Esensinya, tasawuf itu sudah ada pada
masa Rasulullah Saw. Namun pada masa tersebut belum dikenal istilah tasawuf.
Yang dikenal pada masa tersebut adalah para Shahabat sebagai pengikut
Nabi, kemudian para pengikut Shahabat yang dikenal dengan istilah Tabi’in,
begitu pula seterusnya. Menurut R. A. Nicholson bahwa istilah tasawuf muncul
dan baru dimulai pada pertengahan abad III H. oleh Abu Hasyim al-Kufy (w. 250
H) dengan meletakkan al-sufi dibelakang namanya. Nicholson juga
mengatakan bahwa ada ahli yang mendahuluinya dalam zuhud, wara’, tawakkal, dan
dalam mahabbah, namun dia adalah yang pertama kali diberi nama al-sufi.[1]
Sebagaimana yang telah diajarkan Nabi,
beliau menampilkan dua aspek dalam kehidupan beragama. Yakni aspek eksoteris
(lahiriah) dan aspek esoteris(batiniah)[2]. Pertama,
dari aspek eksoteris meliputi ibadah dalam pelaksanaan syariat Islam, seperti
kewajiban shalat, puasa, zakat, haji, dan jihad fi sabilillah[3].
Aspek ini lebih cenderung pada hal-hal yang bersentuhan dengan keduniaan.
Semisal dalam hubungan sosial kemasyarakatan.

== Data yang Disediakan ==
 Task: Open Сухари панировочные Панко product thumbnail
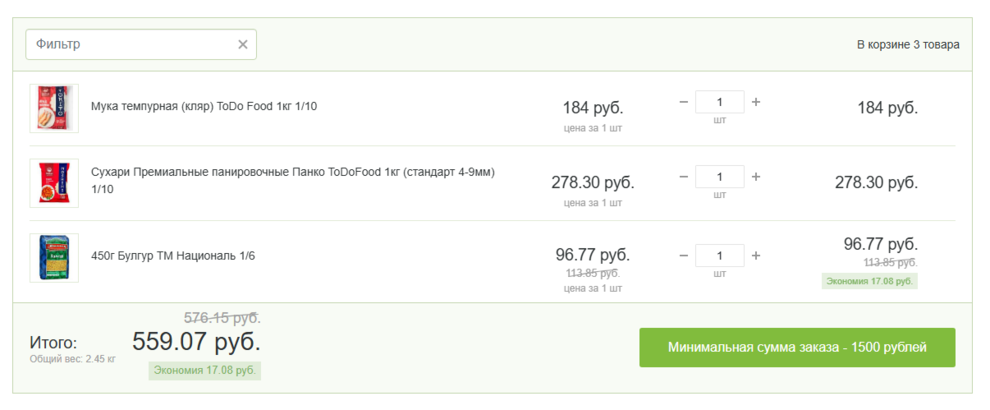(x=54, y=183)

== Perintah ==
Ketik ulang dengan persis bagian kutipan tentang tasawuf yang dimulai dari kata-kata yang memuat "Yang dikenal pada" dan berhenti setelah "jihad fi sabilillah[3].". Materi tersebut tidak diperlukan.

== Hasil Tugas ==
Yang dikenal pada masa tersebut adalah para Shahabat sebagai pengikut
Nabi, kemudian para pengikut Shahabat yang dikenal dengan istilah Tabi’in,
begitu pula seterusnya. Menurut R. A. Nicholson bahwa istilah tasawuf muncul
dan baru dimulai pada pertengahan abad III H. oleh Abu Hasyim al-Kufy (w. 250
H) dengan meletakkan al-sufi dibelakang namanya. Nicholson juga
mengatakan bahwa ada ahli yang mendahuluinya dalam zuhud, wara’, tawakkal, dan
dalam mahabbah, namun dia adalah yang pertama kali diberi nama al-sufi.[1]
Sebagaimana yang telah diajarkan Nabi,
beliau menampilkan dua aspek dalam kehidupan beragama. Yakni aspek eksoteris
(lahiriah) dan aspek esoteris(batiniah)[2]. Pertama,
dari aspek eksoteris meliputi ibadah dalam pelaksanaan syariat Islam, seperti
kewajiban shalat, puasa, zakat, haji, dan jihad fi sabilillah[3].